Budd, um belo marinheiro amado por todos os seus camaradas, é recrutado
à força do navio mercante Rights-of-Man para o navio de guerra Belipotente (e
os nomes carregam todo um manifesto). O texto adquire, mais do que nunca, o
contorno de uma parábola. Billy é vítima de sua beleza física e moral, de sua
engenhosidade e pureza, da transparência de seu ser, esse é o destino da
inocência no mundo: despertar e excitar todos os propósitos malignos que
constituem o mistério da iniquidade. Assim, a história da queda do homem é
repetida continuamente.
John Claggart, o mestre de armas, odiado e temido pela tripulação, mas
eficiente em seu trabalho, se vê provocado por uma natureza como a de Billy e o
acusa, injustamente, de sedição. Claggart, como Ahab, é um personagem talhado
em pedra veterotestamentária, tem os mesmos traços obsessivos e fanáticos.

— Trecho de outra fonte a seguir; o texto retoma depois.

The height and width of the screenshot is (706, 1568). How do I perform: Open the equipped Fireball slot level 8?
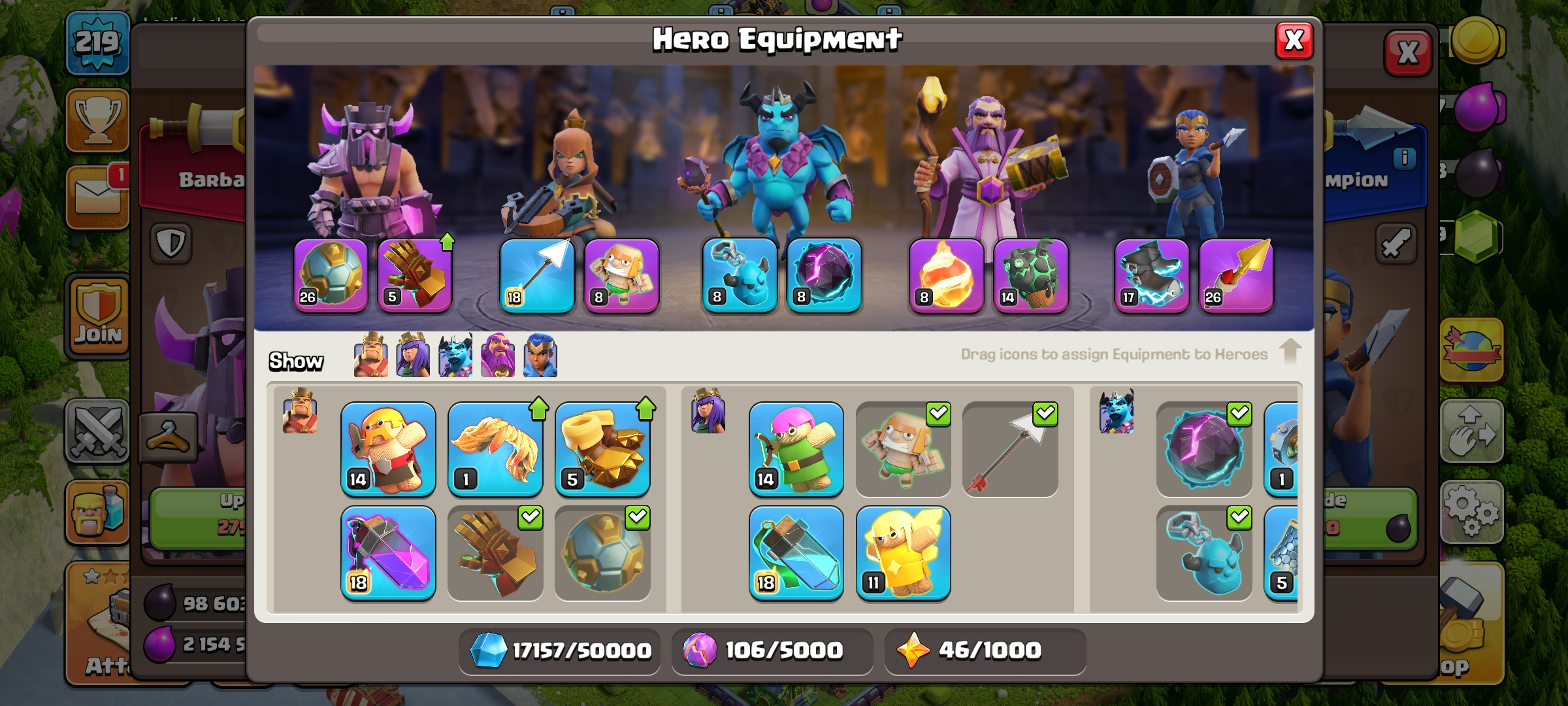click(x=946, y=275)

No
final, Billy tira a vida Claggart com um soco depois de ser acusado por ele
perante o capitão Vere de que não tem escolha a não ser executar o marinheiro,
conforme exigido por lei, apesar de saber de sua inocência.
Nos personagens de Melville que mencionamos, acumula-se toda a
inspiração que deu origem a figuras como o Rei Lear, de Shakespeare, o Satã de
Milton ou o Dom Quixote de Cervantes; têm o mérito de transcender a realidade
sem traí-la. Transmitem-nos emoção e desassossego indispensáveis para tomar
consciência dos enigmas que determinam nossa existência nesse mundo.
* Este
texto é a tradução de “Los personajes de Melville: iniquidad, inocencia y
fatalidad”, publicado na edição 293 da revista Leer.